Namun, keberlanjutan ekspor chip AI ke China juga akan bergantung pada kebijakan pemerintah setempat. Pemerintah China disebut tengah menyusun aturan dan pedoman baru terkait jumlah semikonduktor yang dapat dibeli perusahaan domestik dari luar negeri.
Kebijakan tersebut berpotensi melonggarkan sikap China terhadap impor chip asing, di tengah upaya negara itu memperkuat industri semikonduktor dalam negeri tanpa tertinggal dalam persaingan global teknologi AI.

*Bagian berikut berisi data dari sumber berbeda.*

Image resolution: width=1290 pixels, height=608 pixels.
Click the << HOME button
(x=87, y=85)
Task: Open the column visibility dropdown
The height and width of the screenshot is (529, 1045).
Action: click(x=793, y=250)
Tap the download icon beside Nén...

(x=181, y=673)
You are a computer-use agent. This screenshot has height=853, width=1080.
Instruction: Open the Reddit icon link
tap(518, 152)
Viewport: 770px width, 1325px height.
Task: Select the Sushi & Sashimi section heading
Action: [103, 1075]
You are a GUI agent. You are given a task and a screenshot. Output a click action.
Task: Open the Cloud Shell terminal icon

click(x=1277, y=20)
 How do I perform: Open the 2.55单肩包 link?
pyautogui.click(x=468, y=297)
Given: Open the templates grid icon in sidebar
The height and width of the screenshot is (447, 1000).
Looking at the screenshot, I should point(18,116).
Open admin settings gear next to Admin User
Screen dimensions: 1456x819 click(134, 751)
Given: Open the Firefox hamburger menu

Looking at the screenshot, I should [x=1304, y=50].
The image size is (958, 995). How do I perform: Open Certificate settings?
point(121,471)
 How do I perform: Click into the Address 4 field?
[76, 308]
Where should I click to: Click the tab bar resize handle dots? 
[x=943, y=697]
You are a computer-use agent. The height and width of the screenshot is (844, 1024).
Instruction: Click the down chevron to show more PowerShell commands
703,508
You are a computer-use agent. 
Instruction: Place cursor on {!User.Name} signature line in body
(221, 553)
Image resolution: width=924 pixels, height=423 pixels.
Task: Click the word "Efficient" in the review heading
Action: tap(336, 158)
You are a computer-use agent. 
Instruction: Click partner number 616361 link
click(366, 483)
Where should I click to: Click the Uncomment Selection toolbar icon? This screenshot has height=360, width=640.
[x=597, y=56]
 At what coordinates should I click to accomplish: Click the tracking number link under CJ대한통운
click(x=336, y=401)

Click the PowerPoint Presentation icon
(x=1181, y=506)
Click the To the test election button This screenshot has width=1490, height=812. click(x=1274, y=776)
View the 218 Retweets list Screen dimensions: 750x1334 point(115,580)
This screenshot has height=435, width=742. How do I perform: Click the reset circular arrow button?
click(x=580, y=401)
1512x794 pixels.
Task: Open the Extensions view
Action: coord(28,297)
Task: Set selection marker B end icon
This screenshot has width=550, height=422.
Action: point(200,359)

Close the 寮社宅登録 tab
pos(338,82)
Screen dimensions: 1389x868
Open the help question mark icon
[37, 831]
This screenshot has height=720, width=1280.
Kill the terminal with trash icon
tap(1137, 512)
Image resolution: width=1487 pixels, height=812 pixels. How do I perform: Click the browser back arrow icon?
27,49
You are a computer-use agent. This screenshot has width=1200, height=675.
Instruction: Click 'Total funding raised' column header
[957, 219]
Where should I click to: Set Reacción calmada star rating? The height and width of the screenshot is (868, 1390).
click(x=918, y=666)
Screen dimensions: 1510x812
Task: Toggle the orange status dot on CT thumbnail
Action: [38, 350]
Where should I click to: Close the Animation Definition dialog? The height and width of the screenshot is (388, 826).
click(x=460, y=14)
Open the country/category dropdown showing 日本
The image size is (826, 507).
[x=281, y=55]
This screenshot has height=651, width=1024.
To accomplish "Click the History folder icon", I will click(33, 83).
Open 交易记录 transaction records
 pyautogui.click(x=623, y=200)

Pemerintah AS menegaskan tarif baru ini tidak berlaku bagi chip yang diimpor ke AS untuk digunakan langsung di dalam negeri, termasuk untuk kepentingan riset, pertahanan, maupun kegiatan komersial.
Dalam proklamasi tersebut, pemerintah AS menyebutkan bahwa saat ini Amerika Serikat hanya memproduksi sekitar 10 persen dari total kebutuhan chip nasional, sehingga ketergantungan pada rantai pasok asing dinilai berisiko bagi ekonomi dan keamanan nasional.